Par contre, ce qui est en constante augmentation, ce sont les missions qui leur sont confiées. Tous les CCN ont des missions diverses et variées qui vont de l’éducation artistique en direction des scolaires, des publics empêchés, des zones difficiles, à la mise en place d’actions innovantes tous azimuts…. Bien sûr, la plupart des CCN sont militants à l’endroit de la diffusion de la danse auprès d’un public diversifié, prêts à « élargir leur spectre d’action » selon l’ACCN. Ils ont même développé une sorte d’excellence dans la médiation culturelle. Il n’empêche qu’en OFF, la plupart reconnaissent que ça prend un temps et une énergie infinis, qu’il faut avoir des équipes de choc (en général petites) et une organisation d’enfer pour mener à bien toutes ces initiatives, avec des budgets, malgré tout, « contraints ». Car les subventions n’ont pas augmenté, contrairement aux frais de fonctionnement ou simplement au coût de la vie, et les équipes obtiennent plus facilement de l’argent pour la pédagogie que pour l’artistique. De plus en plus, les CCN se trouvent sommés de pallier tous les problèmes de diffusion de la danse contemporaine sur leur territoire. Ils doivent trouver des « coréalisations », avec des théâtres pluridisciplinaires qui sont pour la plupart frileux en matière de diffusion de danse, et même acquérir des moyens de coproduire d’autres compagnies sans avoir de ligne budgétaire qui le prévoit. De ce fait, voilà longtemps que les CCN n’emploient plus de danseurs permanents, mis à part ceux qui ont le titre de « ballets »[1]. À cela plusieurs raisons. L’insuffisance du budget, certes. La volonté – selon l’ACCN – des danseurs qui préfèrent ne pas se cantonner à un seul chorégraphe. Mais aussi, le problème des contrats en CDI dont on ne sait que faire en cas de changement de chorégraphe-directeur, la notion de compagnie ne pouvant être prise en compte. Aucun contrat, dans le code du travail, ne correspond à ce genre de situation. Avoir des danseurs permanents complique donc singulièrement la situation.

La création

Ce qui « trinque » finalement, c’est la création. Autrefois au cœur du projet de ces structures, elle devient le parent pauvre des chorégraphes-directeurs, qui ont d’autant plus de difficultés à trouver des coproducteurs qu’ils passent pour des nantis. Et la problématique demeure ouverte : doit-on confier au seul milieu de la danse, et en particulier aux CCN et aux CDC – dont les moyens sont très inférieurs aux autres disciplines artistiques –, la responsabilité de créer et diffuser des spectacles de danse ? N’est-ce pas prendre, in fine, le risque d’une marginalisation encore plus grande de la danse auprès des publics ? Les directeurs de CCN eux-mêmes parlent d’une « surprécarisation des compagnies indépendantes » qui, de plus en plus souvent, n’ont que les CCN ou les CDC comme producteurs.
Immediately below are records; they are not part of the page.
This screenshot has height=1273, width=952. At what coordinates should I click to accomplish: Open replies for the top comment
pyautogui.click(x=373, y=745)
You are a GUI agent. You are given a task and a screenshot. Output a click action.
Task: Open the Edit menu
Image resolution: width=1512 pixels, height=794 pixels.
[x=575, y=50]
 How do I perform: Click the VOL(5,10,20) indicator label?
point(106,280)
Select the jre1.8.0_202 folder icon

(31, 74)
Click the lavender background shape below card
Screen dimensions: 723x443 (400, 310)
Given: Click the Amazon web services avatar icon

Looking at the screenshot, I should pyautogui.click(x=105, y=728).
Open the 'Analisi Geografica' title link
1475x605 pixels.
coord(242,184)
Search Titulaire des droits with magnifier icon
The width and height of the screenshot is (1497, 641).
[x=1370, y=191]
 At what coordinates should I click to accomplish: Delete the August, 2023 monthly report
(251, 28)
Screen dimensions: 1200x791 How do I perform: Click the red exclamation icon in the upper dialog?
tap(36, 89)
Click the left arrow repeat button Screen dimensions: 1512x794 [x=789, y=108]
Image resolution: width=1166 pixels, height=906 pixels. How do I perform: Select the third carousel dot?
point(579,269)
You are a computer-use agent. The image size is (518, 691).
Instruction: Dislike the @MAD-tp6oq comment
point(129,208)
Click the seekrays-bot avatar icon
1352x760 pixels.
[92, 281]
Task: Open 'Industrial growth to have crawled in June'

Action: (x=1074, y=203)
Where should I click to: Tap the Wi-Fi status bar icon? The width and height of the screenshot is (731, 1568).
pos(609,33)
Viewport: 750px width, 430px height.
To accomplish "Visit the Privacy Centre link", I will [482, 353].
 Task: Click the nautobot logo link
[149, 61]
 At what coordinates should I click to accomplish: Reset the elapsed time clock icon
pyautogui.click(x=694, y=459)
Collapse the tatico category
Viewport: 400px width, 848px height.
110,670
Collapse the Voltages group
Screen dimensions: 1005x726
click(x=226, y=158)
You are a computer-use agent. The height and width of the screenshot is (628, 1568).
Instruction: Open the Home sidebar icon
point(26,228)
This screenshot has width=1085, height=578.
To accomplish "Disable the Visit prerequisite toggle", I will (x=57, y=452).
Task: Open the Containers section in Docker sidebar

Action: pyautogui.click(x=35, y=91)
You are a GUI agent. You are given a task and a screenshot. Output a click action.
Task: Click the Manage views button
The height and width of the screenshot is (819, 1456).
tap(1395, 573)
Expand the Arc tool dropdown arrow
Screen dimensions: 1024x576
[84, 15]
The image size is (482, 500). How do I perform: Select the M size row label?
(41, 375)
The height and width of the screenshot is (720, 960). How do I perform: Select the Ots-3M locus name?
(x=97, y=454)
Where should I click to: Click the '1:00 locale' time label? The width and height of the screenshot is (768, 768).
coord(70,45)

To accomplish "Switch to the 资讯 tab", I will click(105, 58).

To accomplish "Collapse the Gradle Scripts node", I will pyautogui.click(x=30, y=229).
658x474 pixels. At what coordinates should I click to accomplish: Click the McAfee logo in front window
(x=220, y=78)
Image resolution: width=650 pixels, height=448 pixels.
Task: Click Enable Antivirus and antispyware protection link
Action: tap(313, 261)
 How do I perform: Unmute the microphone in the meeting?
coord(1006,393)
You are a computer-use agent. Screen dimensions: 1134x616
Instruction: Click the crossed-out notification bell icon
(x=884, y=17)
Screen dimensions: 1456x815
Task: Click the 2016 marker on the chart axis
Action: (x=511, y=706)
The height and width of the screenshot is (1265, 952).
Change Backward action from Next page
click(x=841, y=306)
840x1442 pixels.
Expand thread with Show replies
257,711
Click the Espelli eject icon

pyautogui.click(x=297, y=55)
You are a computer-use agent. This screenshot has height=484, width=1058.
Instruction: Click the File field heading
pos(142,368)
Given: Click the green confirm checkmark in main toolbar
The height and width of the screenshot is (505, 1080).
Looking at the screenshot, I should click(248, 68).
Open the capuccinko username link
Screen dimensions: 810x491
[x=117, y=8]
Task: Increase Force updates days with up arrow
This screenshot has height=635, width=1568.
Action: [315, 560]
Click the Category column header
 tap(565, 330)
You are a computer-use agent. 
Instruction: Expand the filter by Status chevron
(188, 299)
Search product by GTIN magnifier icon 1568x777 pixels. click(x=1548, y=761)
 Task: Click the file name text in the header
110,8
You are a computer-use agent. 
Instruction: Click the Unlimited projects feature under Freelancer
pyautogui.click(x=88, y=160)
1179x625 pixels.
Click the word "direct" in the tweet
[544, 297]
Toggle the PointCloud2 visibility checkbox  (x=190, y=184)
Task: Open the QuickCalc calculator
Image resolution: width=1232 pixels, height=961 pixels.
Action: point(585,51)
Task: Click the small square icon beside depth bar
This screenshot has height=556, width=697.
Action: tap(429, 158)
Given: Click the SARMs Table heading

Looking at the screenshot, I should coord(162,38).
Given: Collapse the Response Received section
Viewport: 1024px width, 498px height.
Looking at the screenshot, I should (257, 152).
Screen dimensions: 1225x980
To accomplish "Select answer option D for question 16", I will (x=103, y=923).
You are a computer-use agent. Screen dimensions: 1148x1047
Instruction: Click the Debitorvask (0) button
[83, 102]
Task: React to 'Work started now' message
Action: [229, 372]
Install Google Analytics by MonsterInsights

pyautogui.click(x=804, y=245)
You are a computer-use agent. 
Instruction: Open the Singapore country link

Bref, diriger un CCN, en l’état actuel, c’est quasiment mission impossible ! À tel point que l’on peut se poser la question de savoir si ce modèle peut encore être enviable pour un chorégraphe qui aurait un renom international et une œuvre  d’envergure à créer…  Mais il semblerait que ce ne soit effectivement plus la question. « Ce ne sont plus les mêmes configurations qu’autrefois, souligne l’ACCN. Désormais, un chorégraphe qui prend la direction d’un CCN sait que c’est pour un temps donné. C’est une vraie notion de service public qui permet de défaire une idée de  hiérarchie des compagnies. Il ne faut pas que la sortie de CCN soit un drame. » Gageons que ça risque même, pour certains, d’être un soulagement !

 

Agnès Izrine

[1] CCN Ballet de Lorraine, CCN Ballet du Rhin, CCN Ballet de Marseille qui ont cette permanence inscrite dans leurs missions ainsi que le Ballet Preljocaj et le Malandain Ballet Biarritz (mais qui emploient un grand nombre de danseurs sur leurs propres forces).